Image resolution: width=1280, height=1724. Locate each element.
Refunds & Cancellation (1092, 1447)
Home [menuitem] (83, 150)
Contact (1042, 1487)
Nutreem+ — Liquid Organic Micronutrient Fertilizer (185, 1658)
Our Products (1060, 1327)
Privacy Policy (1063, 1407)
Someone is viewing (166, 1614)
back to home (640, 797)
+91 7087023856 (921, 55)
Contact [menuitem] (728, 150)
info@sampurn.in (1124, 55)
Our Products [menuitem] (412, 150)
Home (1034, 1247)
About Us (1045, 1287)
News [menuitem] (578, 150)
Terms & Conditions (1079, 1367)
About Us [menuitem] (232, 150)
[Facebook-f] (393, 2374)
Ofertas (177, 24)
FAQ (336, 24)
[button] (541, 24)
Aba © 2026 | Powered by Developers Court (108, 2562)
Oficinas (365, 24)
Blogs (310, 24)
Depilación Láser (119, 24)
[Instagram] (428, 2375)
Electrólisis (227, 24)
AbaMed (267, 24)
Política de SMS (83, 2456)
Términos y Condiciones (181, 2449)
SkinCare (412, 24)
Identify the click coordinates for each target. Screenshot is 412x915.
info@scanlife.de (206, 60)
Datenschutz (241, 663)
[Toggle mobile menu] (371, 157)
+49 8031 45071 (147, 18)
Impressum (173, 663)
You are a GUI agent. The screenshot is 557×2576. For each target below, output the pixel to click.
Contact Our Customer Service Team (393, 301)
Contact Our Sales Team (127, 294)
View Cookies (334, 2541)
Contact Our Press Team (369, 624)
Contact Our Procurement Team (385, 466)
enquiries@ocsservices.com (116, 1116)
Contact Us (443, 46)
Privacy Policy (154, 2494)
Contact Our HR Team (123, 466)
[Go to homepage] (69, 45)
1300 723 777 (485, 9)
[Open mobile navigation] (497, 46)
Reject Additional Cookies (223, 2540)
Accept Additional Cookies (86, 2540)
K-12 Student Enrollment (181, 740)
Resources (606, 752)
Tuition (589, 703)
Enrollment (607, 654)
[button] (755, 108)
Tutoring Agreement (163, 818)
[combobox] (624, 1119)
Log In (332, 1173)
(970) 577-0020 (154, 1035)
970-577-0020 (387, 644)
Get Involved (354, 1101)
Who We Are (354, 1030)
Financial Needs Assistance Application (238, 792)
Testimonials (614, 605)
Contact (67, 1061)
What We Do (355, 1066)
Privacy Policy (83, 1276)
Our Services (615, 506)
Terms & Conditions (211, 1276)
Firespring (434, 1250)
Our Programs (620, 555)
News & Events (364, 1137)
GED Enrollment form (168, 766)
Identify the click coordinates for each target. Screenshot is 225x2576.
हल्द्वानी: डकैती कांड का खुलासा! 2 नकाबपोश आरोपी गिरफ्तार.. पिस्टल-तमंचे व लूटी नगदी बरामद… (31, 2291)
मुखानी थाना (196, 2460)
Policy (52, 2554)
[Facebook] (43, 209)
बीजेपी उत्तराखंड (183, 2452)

### ACTIVITY
Could you filter the entries above for lines holding the string "menuitem" and copy them?

### ANSWER BOX
Home [menuitem] (83, 150)
Contact [menuitem] (728, 150)
Our Products [menuitem] (412, 150)
News [menuitem] (578, 150)
About Us [menuitem] (232, 150)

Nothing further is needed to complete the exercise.